GABAergic influence on temporomandibular joint-responsive spinomedullary neurons depends on estrogen status

• High E2 enhances TMJ-evoked activity of superficial laminae neurons at Vc/C1–2.
• GABAA receptor antagonism enhances TMJ-evoked neural activity only under low E2.
• GABAA receptor activation reduces TMJ-evoked neural activity independent of E2.
• GABAA receptor protein levels at the Vc/C1–2 are not affected by E2 conditions.
• E2 causes a functional reduction in GABAergic influence on TMJ-responsive neurons.

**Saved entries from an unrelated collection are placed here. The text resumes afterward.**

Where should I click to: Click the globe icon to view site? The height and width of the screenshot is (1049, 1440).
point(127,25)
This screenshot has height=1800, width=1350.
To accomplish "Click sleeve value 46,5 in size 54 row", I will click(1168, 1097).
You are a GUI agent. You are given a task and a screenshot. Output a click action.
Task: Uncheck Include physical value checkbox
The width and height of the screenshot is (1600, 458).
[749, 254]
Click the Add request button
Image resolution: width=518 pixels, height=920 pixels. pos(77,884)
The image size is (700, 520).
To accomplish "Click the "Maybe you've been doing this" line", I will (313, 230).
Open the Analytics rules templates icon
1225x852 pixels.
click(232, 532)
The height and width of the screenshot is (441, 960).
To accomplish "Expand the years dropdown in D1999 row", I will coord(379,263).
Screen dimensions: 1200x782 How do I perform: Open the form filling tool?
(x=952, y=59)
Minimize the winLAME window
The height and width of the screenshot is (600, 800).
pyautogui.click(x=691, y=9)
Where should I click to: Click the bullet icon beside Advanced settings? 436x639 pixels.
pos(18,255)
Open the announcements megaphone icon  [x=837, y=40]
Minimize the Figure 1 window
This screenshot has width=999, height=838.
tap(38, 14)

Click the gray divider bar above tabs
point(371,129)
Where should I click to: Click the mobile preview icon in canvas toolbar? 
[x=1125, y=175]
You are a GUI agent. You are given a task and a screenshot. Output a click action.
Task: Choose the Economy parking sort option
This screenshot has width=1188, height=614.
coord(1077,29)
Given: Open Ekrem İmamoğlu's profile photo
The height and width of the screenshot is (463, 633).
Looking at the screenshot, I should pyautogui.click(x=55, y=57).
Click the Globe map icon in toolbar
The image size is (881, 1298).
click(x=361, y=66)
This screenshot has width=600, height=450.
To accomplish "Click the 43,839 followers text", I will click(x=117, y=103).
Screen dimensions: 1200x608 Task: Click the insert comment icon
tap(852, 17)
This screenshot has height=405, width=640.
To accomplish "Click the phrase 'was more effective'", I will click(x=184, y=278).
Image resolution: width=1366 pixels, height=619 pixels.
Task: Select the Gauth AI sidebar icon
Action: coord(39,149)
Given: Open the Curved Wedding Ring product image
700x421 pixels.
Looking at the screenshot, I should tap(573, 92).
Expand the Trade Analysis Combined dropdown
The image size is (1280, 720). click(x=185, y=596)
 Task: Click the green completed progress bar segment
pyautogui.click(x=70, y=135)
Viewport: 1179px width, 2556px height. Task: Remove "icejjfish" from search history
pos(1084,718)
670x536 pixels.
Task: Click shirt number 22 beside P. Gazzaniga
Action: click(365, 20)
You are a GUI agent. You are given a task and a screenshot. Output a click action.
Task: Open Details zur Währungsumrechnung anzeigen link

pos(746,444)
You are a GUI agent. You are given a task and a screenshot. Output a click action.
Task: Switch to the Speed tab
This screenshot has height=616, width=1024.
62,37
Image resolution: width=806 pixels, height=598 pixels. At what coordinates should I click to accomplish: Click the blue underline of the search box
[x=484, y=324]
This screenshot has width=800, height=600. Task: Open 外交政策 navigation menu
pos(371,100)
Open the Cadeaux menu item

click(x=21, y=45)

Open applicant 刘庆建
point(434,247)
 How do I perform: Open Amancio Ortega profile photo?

Sensory input from the temporomandibular joint (TMJ) to neurons in superficial laminae at the spinomedullary (Vc/C1–2) region is strongly influenced by estrogen status. This study determined if GABAergic mechanisms play a role in estrogen modulation of TMJ nociceptive processing in ovariectomized female rats treated with high- (HE) or low-dose (LE) estradiol (E2) for 2 days. Superficial laminae neurons were activated by ATP (1 mM) injections into the joint space. The selective GABAA receptor antagonist, bicuculline methiodide (BMI, 5 or 50 μM, 30 μl), applied at the site of recording greatly enhanced the magnitude and duration of ATP-evoked responses in LE rats, but not in units from HE rats. The convergent cutaneous receptive field (RF) area of TMJ neurons was enlarged after BMI in LE but not HE rats, while resting discharge rates were increased after BMI independent of estrogen status. By contrast, the selective GABAA receptor agonist, muscimol (50 μM, 30 μl), significantly reduced the magnitude and duration of ATP-evoked activity, resting discharge rate, and cutaneous RF area of TMJ neurons in LE and HE rats, whereas lower doses (5 μM) affected only units from LE rats. Protein levels of GABAA receptor β3 isoform at the Vc/C1–2 region were similar for HE and LE rats. These results suggest that GABAergic mechanisms contribute significantly to background discharge rates and TMJ-evoked input to superficial laminae neurons at the Vc/C1–2 region. Estrogen status may gate the magnitude of GABAergic influence on TMJ neurons at the earliest stages of nociceptive processing at the spinomedullary region.